**Data for this task**
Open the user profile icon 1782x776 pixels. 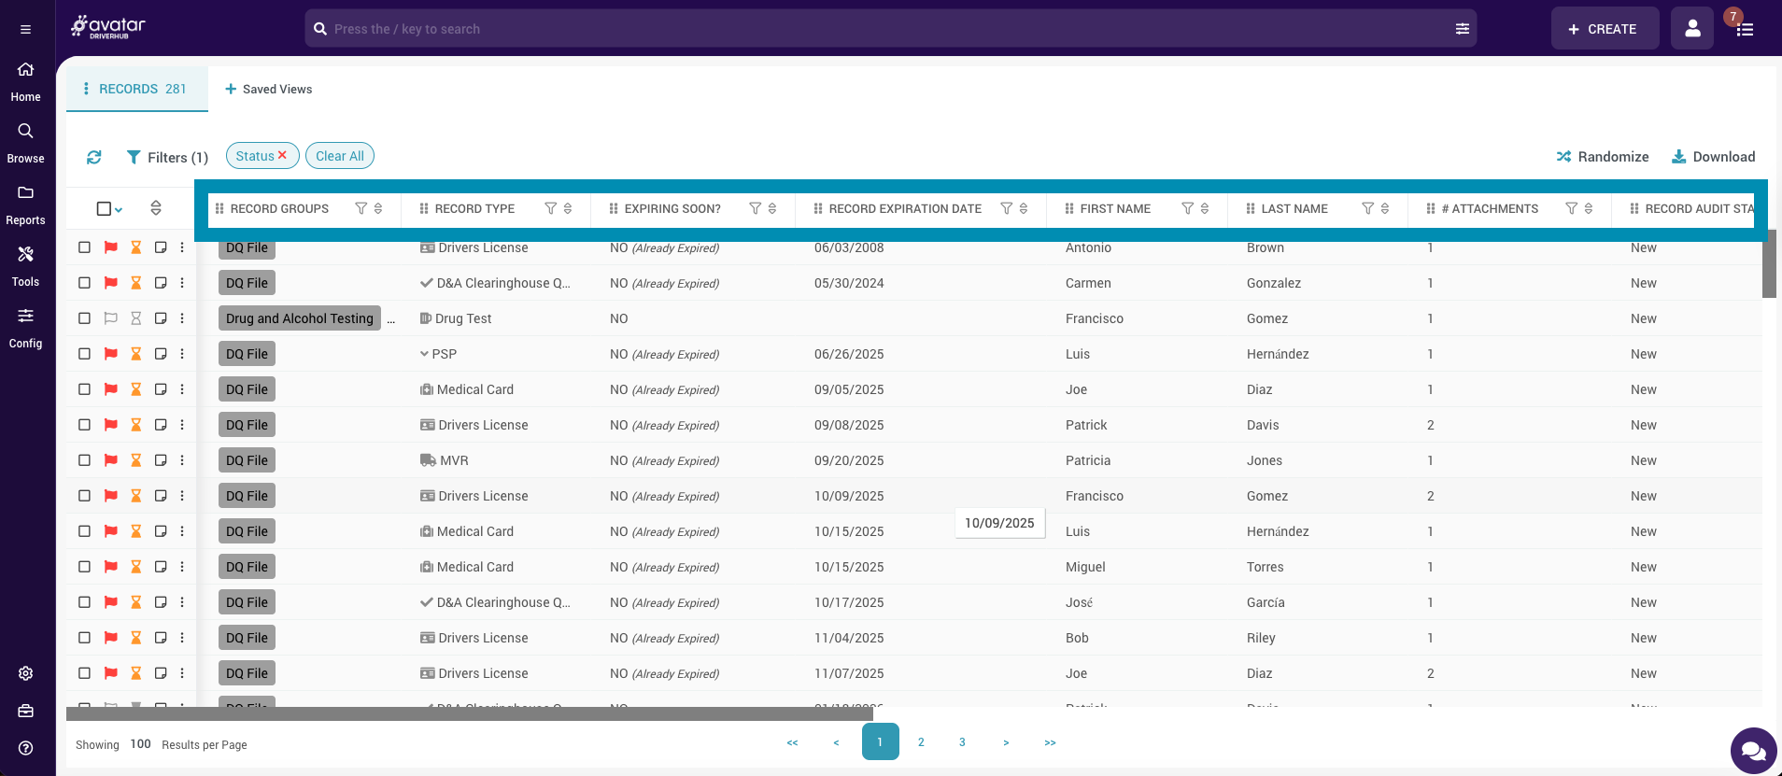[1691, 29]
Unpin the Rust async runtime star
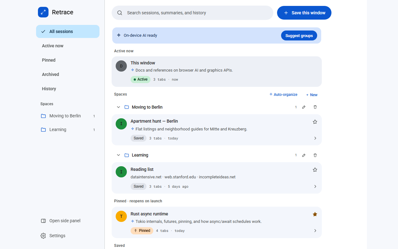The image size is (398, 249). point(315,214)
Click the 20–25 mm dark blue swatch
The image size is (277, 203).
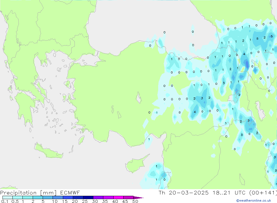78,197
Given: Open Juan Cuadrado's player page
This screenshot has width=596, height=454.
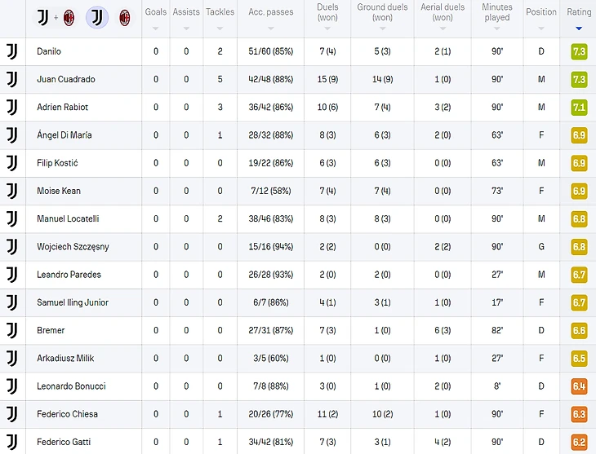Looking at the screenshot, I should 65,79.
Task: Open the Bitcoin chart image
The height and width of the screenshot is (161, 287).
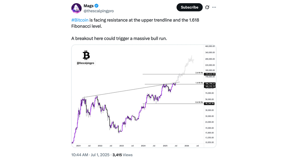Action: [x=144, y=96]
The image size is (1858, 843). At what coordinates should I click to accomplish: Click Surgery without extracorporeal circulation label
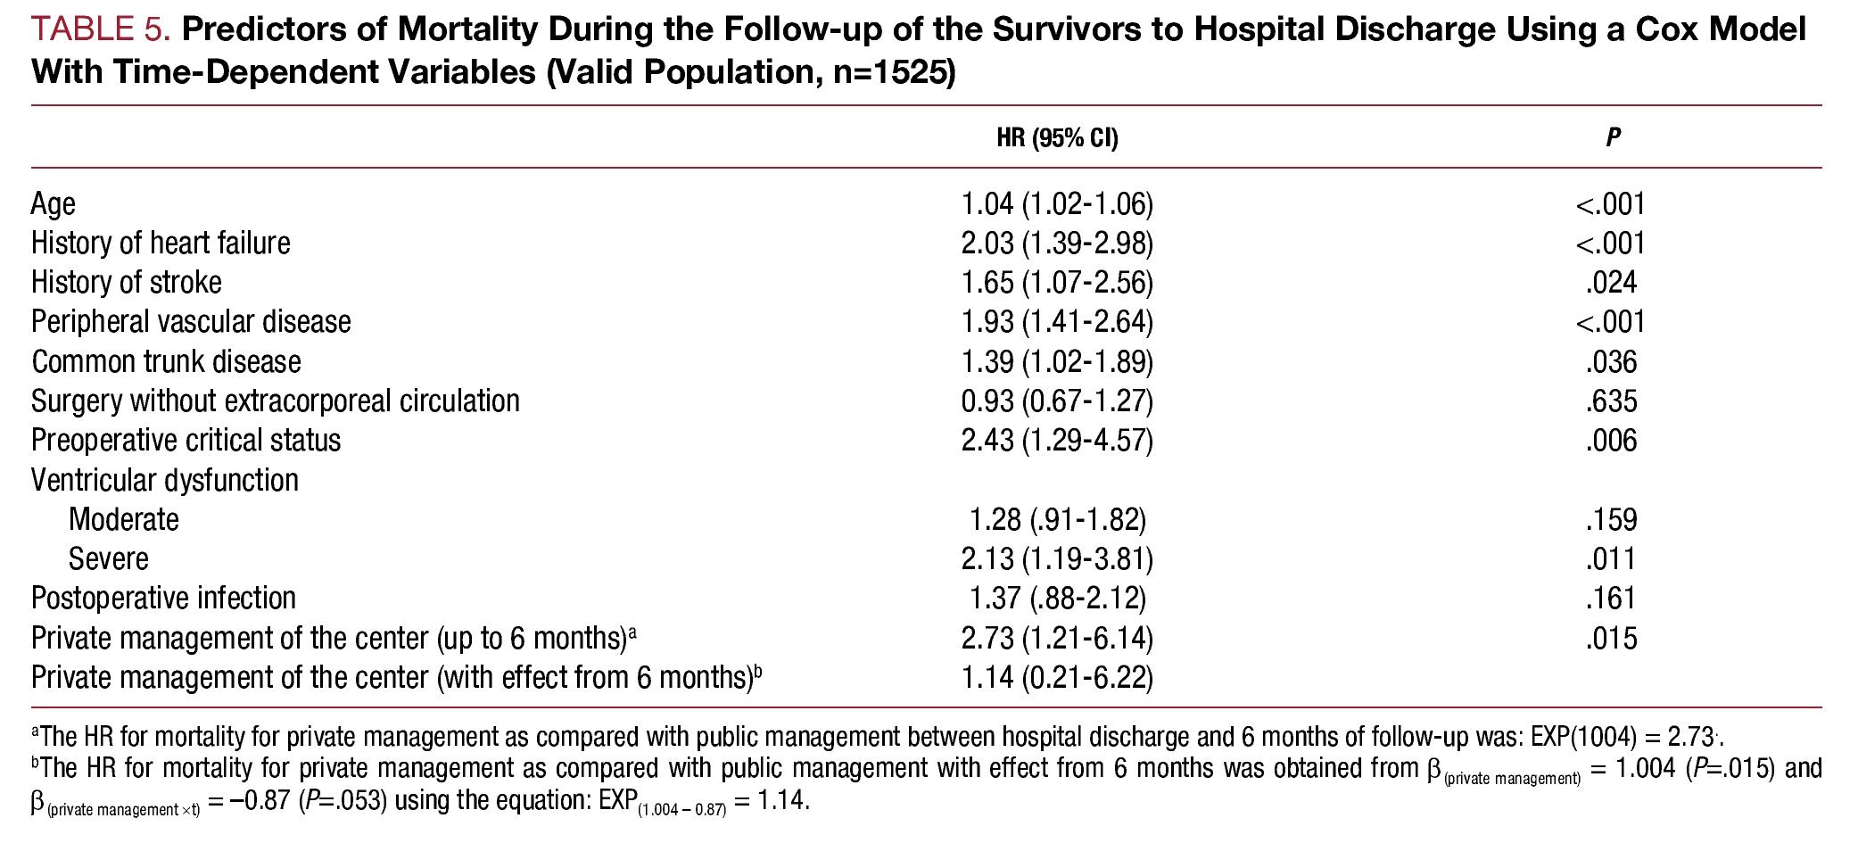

**Instructions to follow**
Only what runs from the line with "The height and" through the last line of the listing above belongs in the answer, set down exactly and free of pictures.

**Response box**
The height and width of the screenshot is (161, 287).
Action: [x=144, y=96]
The image size is (1858, 843). At what coordinates should I click to accomplish: Click Surgery without extracorporeal circulation label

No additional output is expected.